◆ What is needed ◆
Exactly as given, restate each record that follows.

Saved entries
- - -

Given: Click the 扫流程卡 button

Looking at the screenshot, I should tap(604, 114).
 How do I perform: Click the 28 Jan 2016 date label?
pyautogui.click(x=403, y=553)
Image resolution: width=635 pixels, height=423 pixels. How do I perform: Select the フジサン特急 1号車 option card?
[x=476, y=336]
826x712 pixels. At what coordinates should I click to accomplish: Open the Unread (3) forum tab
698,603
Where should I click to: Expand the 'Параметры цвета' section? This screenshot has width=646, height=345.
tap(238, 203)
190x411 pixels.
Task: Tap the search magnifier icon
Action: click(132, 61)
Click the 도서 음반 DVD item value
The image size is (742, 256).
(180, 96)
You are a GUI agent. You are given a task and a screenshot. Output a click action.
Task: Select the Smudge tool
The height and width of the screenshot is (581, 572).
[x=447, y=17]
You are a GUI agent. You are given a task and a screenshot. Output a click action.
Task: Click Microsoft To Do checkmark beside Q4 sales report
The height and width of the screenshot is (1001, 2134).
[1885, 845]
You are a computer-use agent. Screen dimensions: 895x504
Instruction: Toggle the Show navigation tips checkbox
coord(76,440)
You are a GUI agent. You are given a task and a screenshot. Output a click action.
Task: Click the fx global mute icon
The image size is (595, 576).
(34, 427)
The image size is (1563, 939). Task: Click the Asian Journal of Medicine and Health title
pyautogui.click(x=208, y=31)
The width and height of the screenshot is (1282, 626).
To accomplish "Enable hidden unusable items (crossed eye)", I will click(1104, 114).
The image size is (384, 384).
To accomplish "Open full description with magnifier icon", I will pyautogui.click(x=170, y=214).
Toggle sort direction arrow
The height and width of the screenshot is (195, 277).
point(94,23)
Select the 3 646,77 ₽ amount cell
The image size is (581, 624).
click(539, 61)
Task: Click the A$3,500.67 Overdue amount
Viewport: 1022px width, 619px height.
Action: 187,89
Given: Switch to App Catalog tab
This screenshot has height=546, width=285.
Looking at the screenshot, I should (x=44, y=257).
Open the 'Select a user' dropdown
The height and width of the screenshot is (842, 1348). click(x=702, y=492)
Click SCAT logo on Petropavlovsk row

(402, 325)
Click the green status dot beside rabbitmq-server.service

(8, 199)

- - -

◆ Result of the exercise ◆
Given: Click the 扫流程卡 button

Looking at the screenshot, I should tap(604, 114).
 How do I perform: Click the 28 Jan 2016 date label?
pyautogui.click(x=403, y=553)
Image resolution: width=635 pixels, height=423 pixels. How do I perform: Select the フジサン特急 1号車 option card?
[x=476, y=336]
826x712 pixels. At what coordinates should I click to accomplish: Open the Unread (3) forum tab
698,603
Where should I click to: Expand the 'Параметры цвета' section? This screenshot has width=646, height=345.
tap(238, 203)
190x411 pixels.
Task: Tap the search magnifier icon
Action: click(132, 61)
Click the 도서 음반 DVD item value
The image size is (742, 256).
(180, 96)
You are a GUI agent. You are given a task and a screenshot. Output a click action.
Task: Select the Smudge tool
The height and width of the screenshot is (581, 572).
[x=447, y=17]
You are a GUI agent. You are given a task and a screenshot. Output a click action.
Task: Click Microsoft To Do checkmark beside Q4 sales report
The height and width of the screenshot is (1001, 2134).
[1885, 845]
You are a computer-use agent. Screen dimensions: 895x504
Instruction: Toggle the Show navigation tips checkbox
coord(76,440)
You are a GUI agent. You are given a task and a screenshot. Output a click action.
Task: Click the fx global mute icon
The image size is (595, 576).
(34, 427)
The image size is (1563, 939). Task: Click the Asian Journal of Medicine and Health title
pyautogui.click(x=208, y=31)
The width and height of the screenshot is (1282, 626).
To accomplish "Enable hidden unusable items (crossed eye)", I will click(1104, 114).
The image size is (384, 384).
To accomplish "Open full description with magnifier icon", I will pyautogui.click(x=170, y=214).
Toggle sort direction arrow
The height and width of the screenshot is (195, 277).
point(94,23)
Select the 3 646,77 ₽ amount cell
The image size is (581, 624).
click(539, 61)
Task: Click the A$3,500.67 Overdue amount
Viewport: 1022px width, 619px height.
Action: 187,89
Given: Switch to App Catalog tab
This screenshot has height=546, width=285.
Looking at the screenshot, I should (x=44, y=257).
Open the 'Select a user' dropdown
The height and width of the screenshot is (842, 1348). click(x=702, y=492)
Click SCAT logo on Petropavlovsk row

(402, 325)
Click the green status dot beside rabbitmq-server.service

(8, 199)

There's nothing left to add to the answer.